Figure 3.

The U3-derived fragments behave like low proficiency miRNAs in reporter assays. (A) Schematic overview of the reporter construct used for analysing miRNA function in human cells. (B) The relative expression of CFP and YFP in individual cells (dots) was determined by flow cytometry in cells containing constructs encoding no miRNA target site (Empty), a sequence not targeted by any known human miRNA (Non-cognate) or the indicated miRNA target sites in one or three copies, within the 3′ UTR of the CFP gene. Grey lines indicate fitting to a previously described model of miRNA-mediated regulation (27,29).

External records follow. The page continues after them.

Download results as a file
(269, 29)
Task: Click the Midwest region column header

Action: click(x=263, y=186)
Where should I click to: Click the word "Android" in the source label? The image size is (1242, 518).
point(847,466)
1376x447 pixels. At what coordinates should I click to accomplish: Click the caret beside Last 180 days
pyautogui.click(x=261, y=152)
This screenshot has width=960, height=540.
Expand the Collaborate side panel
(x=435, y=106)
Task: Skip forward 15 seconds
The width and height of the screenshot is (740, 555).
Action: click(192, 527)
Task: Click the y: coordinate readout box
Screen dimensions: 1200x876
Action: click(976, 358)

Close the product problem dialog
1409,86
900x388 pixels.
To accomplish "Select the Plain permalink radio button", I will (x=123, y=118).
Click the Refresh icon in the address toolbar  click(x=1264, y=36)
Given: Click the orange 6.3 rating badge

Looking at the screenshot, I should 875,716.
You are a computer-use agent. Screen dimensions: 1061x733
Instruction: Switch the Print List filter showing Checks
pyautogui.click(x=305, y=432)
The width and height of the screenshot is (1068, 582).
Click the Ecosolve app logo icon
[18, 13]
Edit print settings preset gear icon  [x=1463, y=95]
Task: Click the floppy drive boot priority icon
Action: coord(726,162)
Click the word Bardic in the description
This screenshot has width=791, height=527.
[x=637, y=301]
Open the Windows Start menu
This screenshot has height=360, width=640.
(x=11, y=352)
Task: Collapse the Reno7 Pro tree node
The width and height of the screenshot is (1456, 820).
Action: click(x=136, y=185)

The significance of differences between cells transfected with the empty construct and those carrying the miRNA target sites indicated was calculated using the Mann-Whitney-Wilcox test (ns – not significant; *P ≤ 0.05; **P ≤ 0.01; ***P ≤ 0.001). (C) The relative expression of CFP and YFP in individual cells (dots) was determined by flow cytometry, as a measure of AGO2 slicing activity, in cells containing empty reporter constructs (Empty) or reporter constructs encoding three copies of the target sites of the (putative) miRNAs indicated above the panels within the 3′ UTR of the CFP gene and which had been mock transfected (Mock) or treated with specific siRNAs to outcompete the relevant miRNA (siRNA). Fitting and statistical analysis were performed as in (B).